> [SET TASK] Rewrite the data below with every "screenshot" changed to "capture" and everything else left as it is, omitting the pictures.

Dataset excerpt
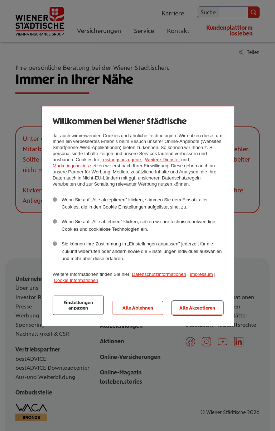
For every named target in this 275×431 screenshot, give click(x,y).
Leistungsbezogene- (122, 159)
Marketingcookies (71, 165)
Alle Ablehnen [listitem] (137, 308)
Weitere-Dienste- (162, 159)
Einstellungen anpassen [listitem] (78, 305)
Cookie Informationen (76, 280)
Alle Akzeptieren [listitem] (197, 308)
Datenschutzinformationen (159, 274)
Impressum (201, 274)
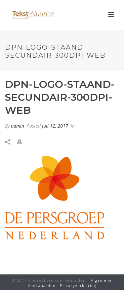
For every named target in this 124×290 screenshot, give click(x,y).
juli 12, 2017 (55, 126)
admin (17, 126)
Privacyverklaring (78, 285)
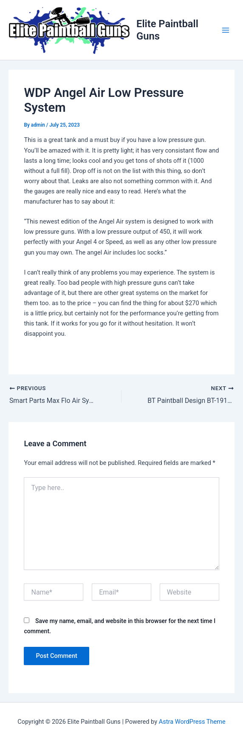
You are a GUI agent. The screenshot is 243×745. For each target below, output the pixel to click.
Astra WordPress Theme (192, 721)
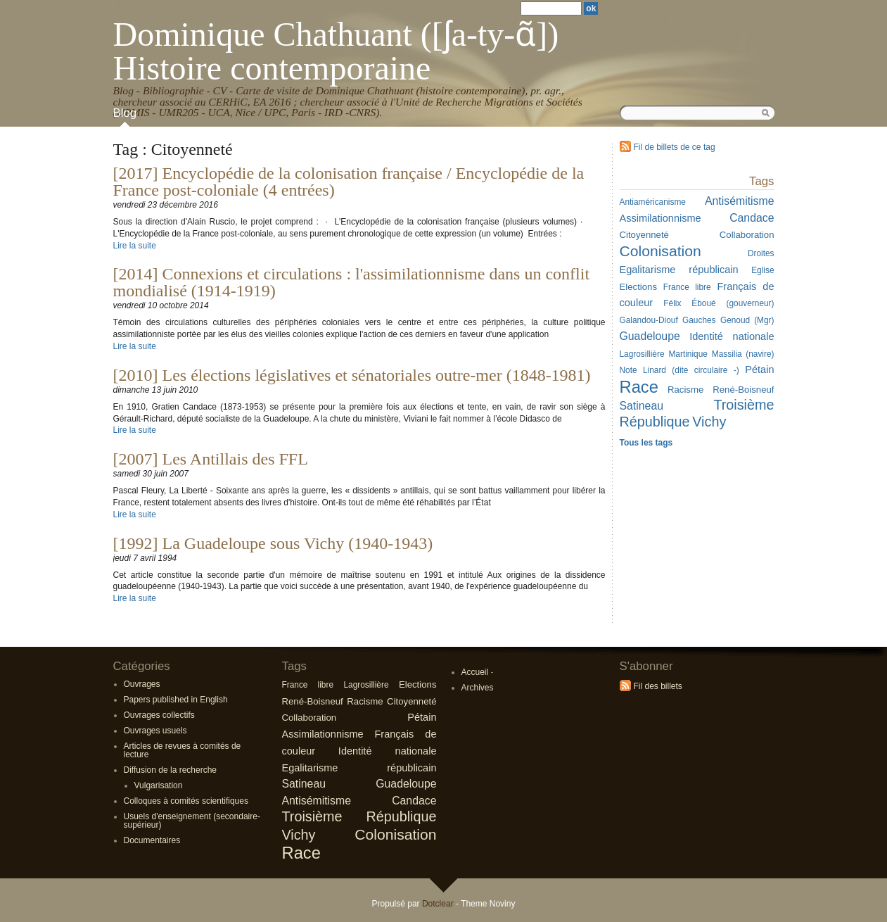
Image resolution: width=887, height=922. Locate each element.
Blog (125, 113)
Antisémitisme (739, 201)
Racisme (685, 389)
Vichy (709, 421)
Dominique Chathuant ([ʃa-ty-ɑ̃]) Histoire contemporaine (336, 51)
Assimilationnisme (323, 734)
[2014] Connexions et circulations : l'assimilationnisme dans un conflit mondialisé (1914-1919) (351, 282)
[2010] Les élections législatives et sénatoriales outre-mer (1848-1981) (352, 375)
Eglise (762, 270)
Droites (761, 253)
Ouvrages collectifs (159, 715)
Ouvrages (142, 684)
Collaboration (747, 234)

> [EXERCISE OUTPUT]
For every named target in this 275×431 capture, give click(x,y).
Leistungsbezogene- (122, 159)
Marketingcookies (71, 165)
Alle Ablehnen [listitem] (137, 308)
Weitere-Dienste- (162, 159)
Einstellungen anpassen [listitem] (78, 305)
Cookie Informationen (76, 280)
Alle Akzeptieren [listitem] (197, 308)
Datenschutzinformationen (159, 274)
Impressum (201, 274)
For every named target in this 124×290 capture, give click(x,y).
juli 12, 2017 (55, 126)
admin (17, 126)
Privacyverklaring (78, 285)
You are a GUI agent. The capture is 243×745. For each target below, output the pixel to click.
Astra WordPress Theme (192, 721)
Image resolution: width=887, height=922. Locate each element.
Blog (125, 113)
Antisémitisme (739, 201)
Racisme (685, 389)
Vichy (709, 421)
Dominique Chathuant ([ʃa-ty-ɑ̃]) Histoire contemporaine (336, 51)
Assimilationnisme (323, 734)
[2014] Connexions et circulations : l'assimilationnisme dans un conflit mondialisé (1914-1919) (351, 282)
[2010] Les élections législatives et sénatoriales outre-mer (1848-1981) (352, 375)
Eglise (762, 270)
Droites (761, 253)
Ouvrages collectifs (159, 715)
Ouvrages (142, 684)
Collaboration (747, 234)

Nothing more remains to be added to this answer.